It has become clear that breast cancer is in fact a collection of heterogeneous disease processes, with variable biological behavior and outcome, that current models for prognostication do not completely capture [2, 712]. Protein or mRNA expression profiling has been shown to permit the molecular classification of breast cancers via a range of techniques including cDNA microarray, quantitative RT-PCR and tissue microarray (TMA) into consistently observable groupings [710, 1219]. Each of these approaches provides prognostic information through a molecular subtype classification of breast cancer, but there is less evidence as to how these approaches compare or add to the use of conventional prognostic factors [710, 14, 17, 18]. The potential to use such methodologies, in the setting of axillary lymph node negative breast cancer, to inform the decisions regarding chemotherapy is currently being tested in prospective randomized trials [1, 1721].

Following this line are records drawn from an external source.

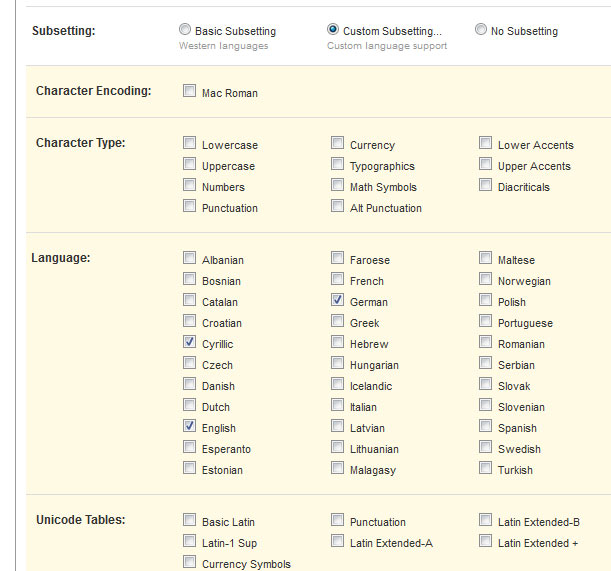
Task: Enable the Currency Symbols Unicode table
Action: click(x=189, y=562)
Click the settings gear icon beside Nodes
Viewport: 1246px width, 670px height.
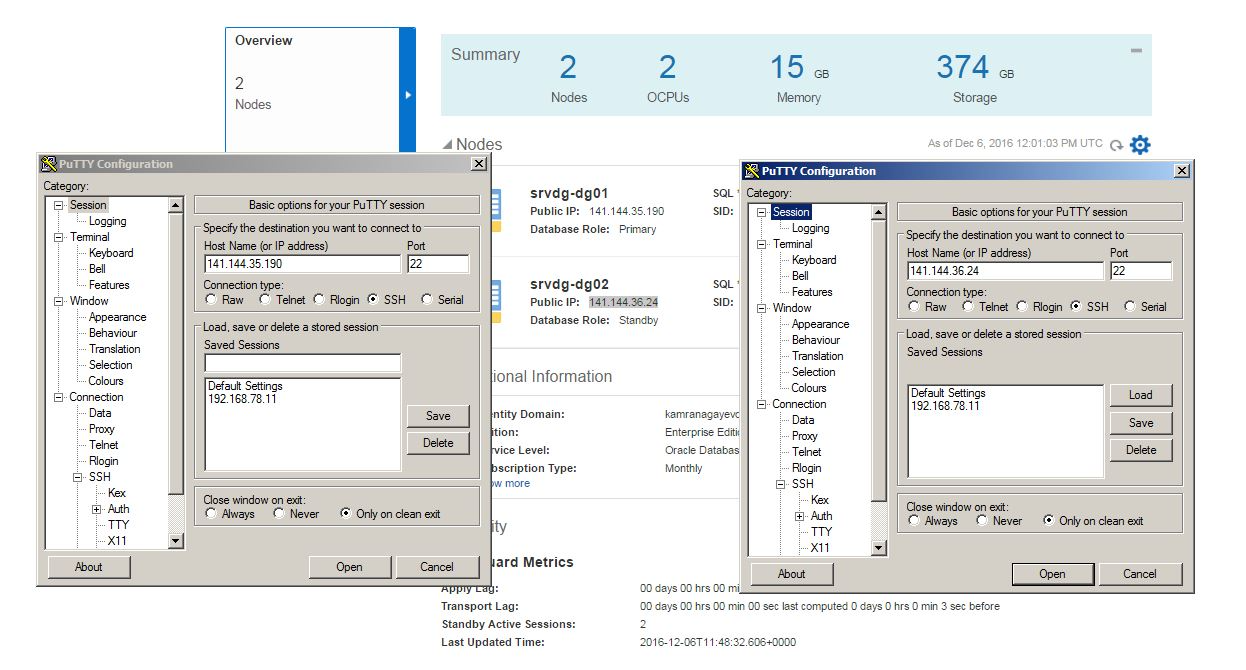coord(1140,145)
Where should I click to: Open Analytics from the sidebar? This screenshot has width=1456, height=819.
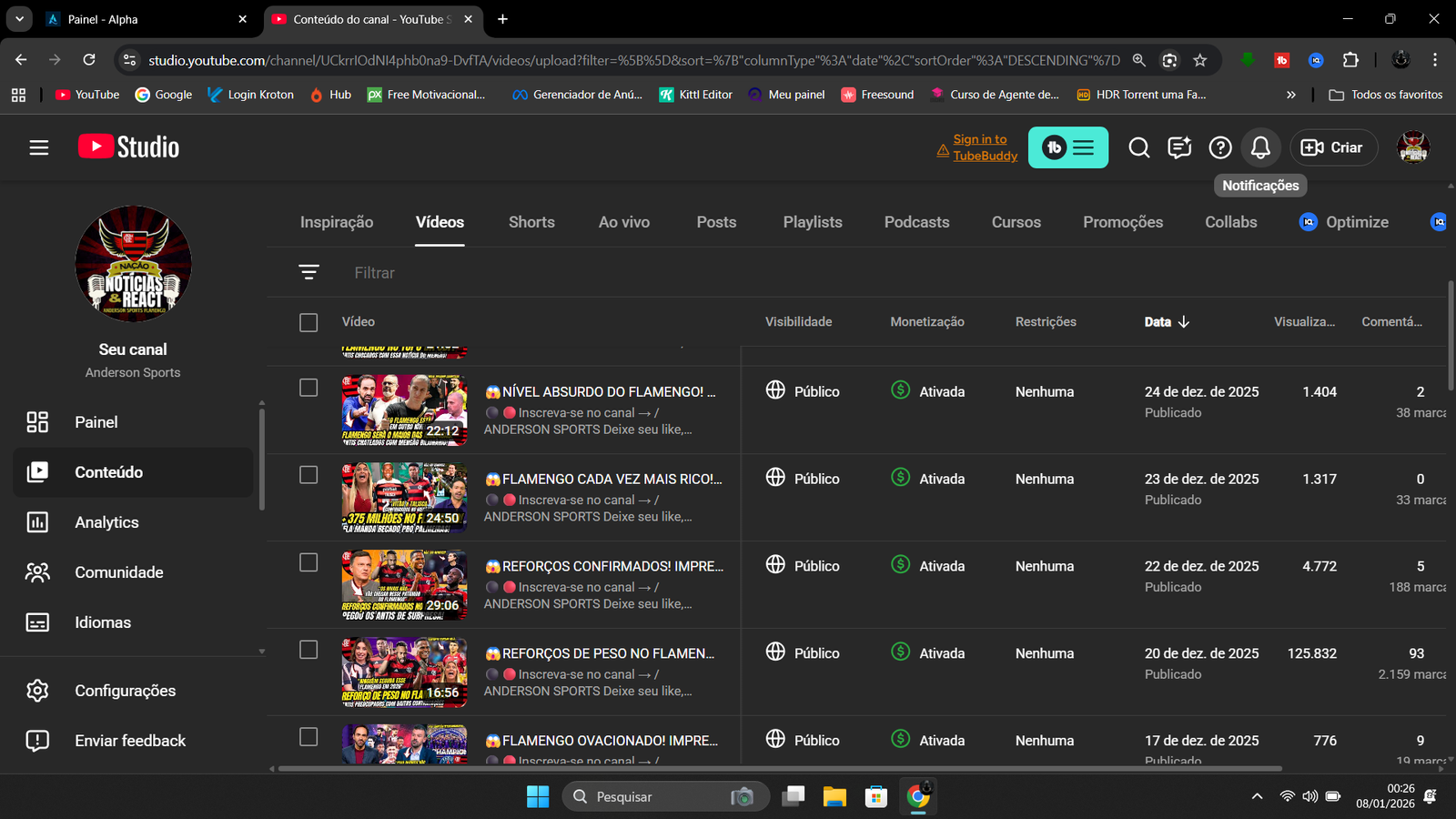(106, 522)
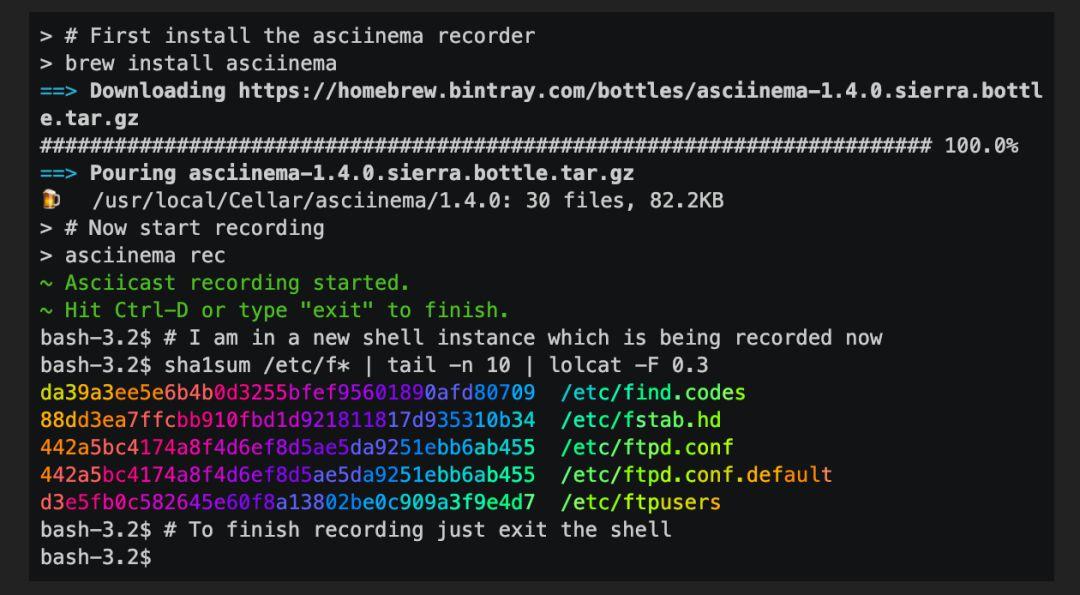Click the green Ctrl-D exit hint line
1080x595 pixels.
coord(274,311)
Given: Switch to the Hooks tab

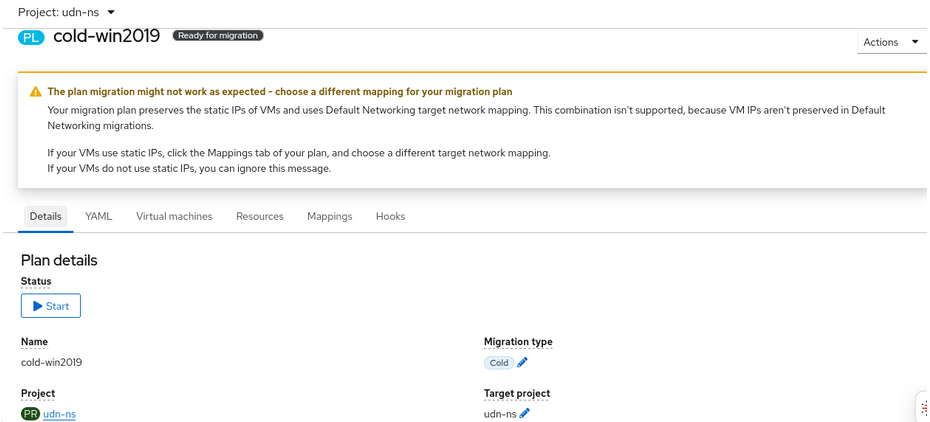Looking at the screenshot, I should [x=390, y=216].
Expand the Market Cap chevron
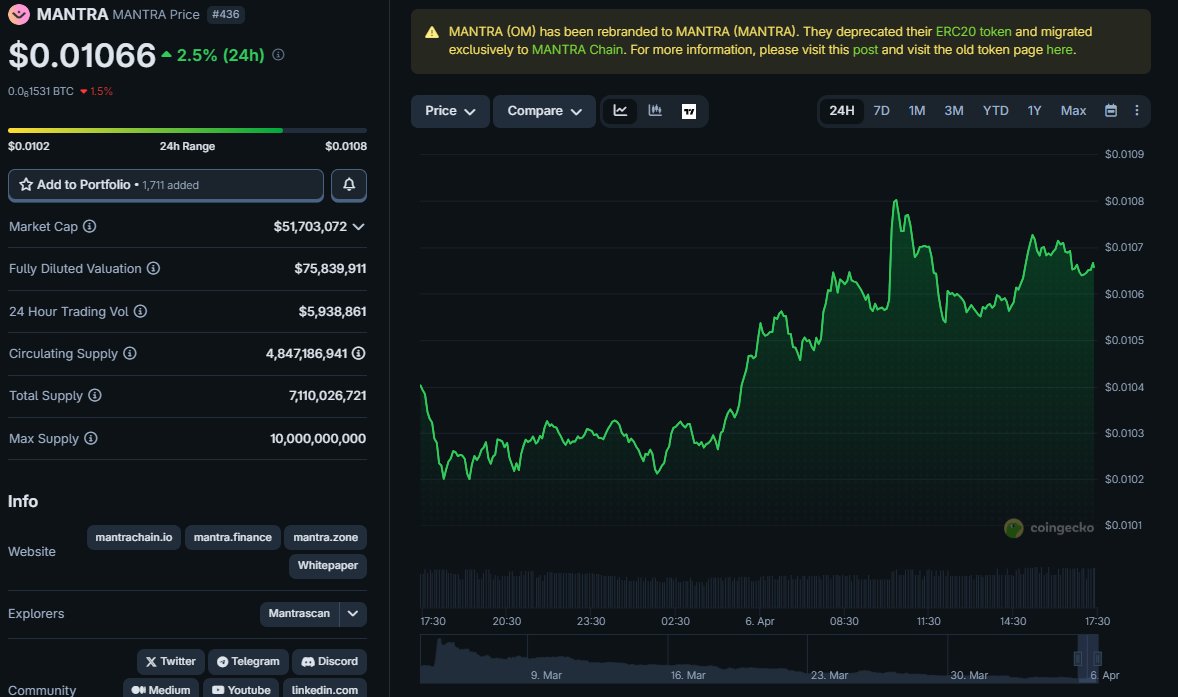The width and height of the screenshot is (1178, 697). pyautogui.click(x=359, y=227)
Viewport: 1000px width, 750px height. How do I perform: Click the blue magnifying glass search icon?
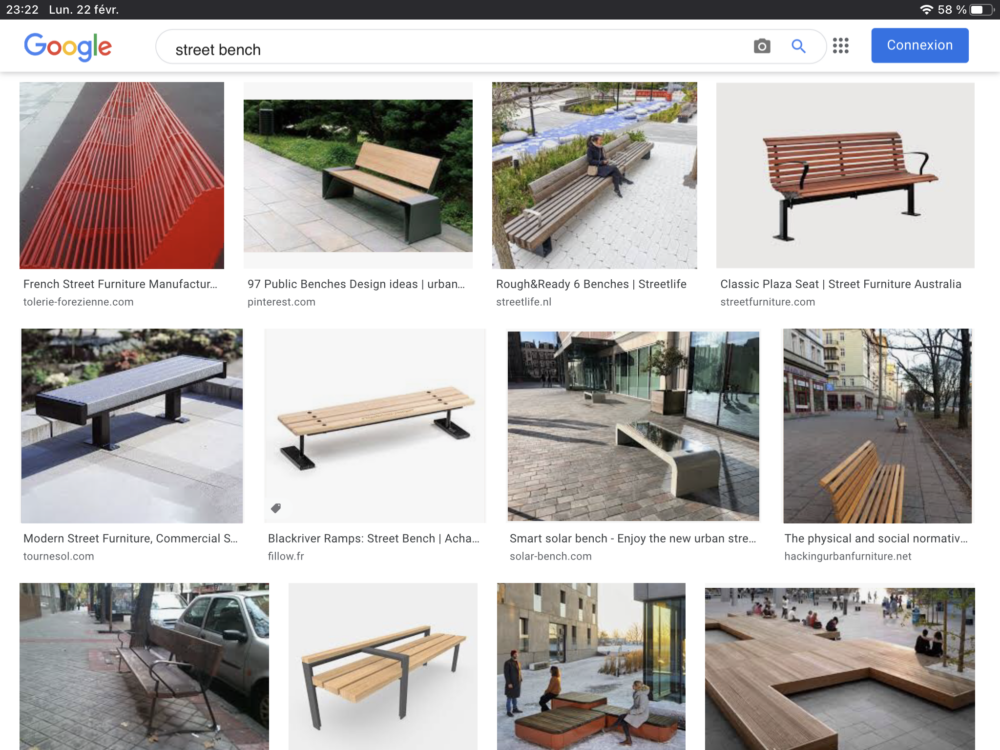pyautogui.click(x=798, y=46)
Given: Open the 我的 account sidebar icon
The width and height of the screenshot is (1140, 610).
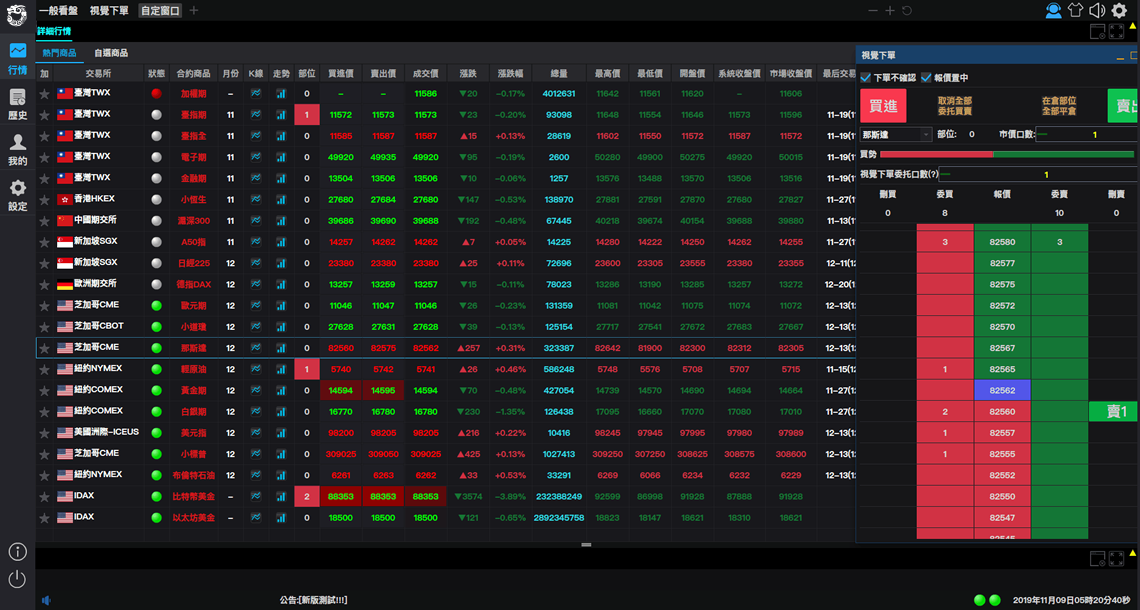Looking at the screenshot, I should pyautogui.click(x=17, y=148).
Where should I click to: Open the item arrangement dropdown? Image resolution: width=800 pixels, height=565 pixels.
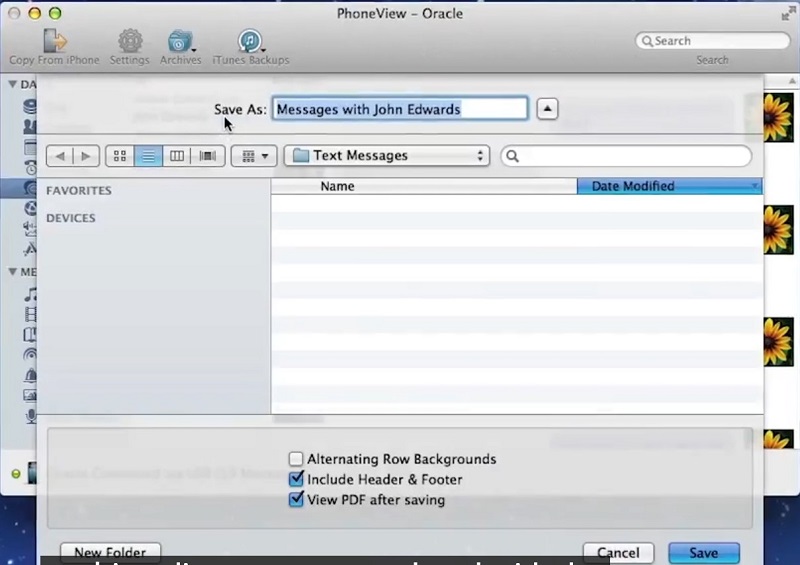(x=254, y=156)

We hypothesized that TMA profiling of a panel of biomarkers, either proven or potentially relevant for prognostic and/or predictive assessment of breast cancer, might permit the detection of clinically relevant prognostic groups from those with four or more positive axillary lymph nodes above that attainable from conventional factors alone. Such information might be helpful in providing treatment recommendations and prognosis but might also be helpful in the design and stratification of patients on clinical trials.

Materials and methods

Study population

The study population was derived from a TMA constructed from archival formalin-fixed paraffin-embedded specimens of 4,444 patients from the Canadian province of British Columbia. All patients had been diagnosed with invasive breast cancer without metastatic disease between 1986 and 1992, and represented 34% of patients diagnosed with breast cancer during this period [22]. Clinical and pathological information was collected prospectively through the Breast Cancer Outcomes Unit Database of the British Columbia Cancer Agency. Patients were randomly allocated into two groups of 2,222 after stratification for treatment. Inclusion criteria for this study were: female sex, known cause of death, new breast cancer diagnosis at the time of referral to the British Columbia Cancer Agency, and a known number of positive axillary lymph nodes. From this set, those patients with four or more positive axillary nodes formed the final cohorts. The 'test set' was used to define prognostic subgroups based on patterns of immunohistochemical biomarker expression. The prognostic value of the biomarker-derived subgroups was then further evaluated in the 'validation set'. The study was approved by the Clinical Research Ethics Board of the University of British Columbia.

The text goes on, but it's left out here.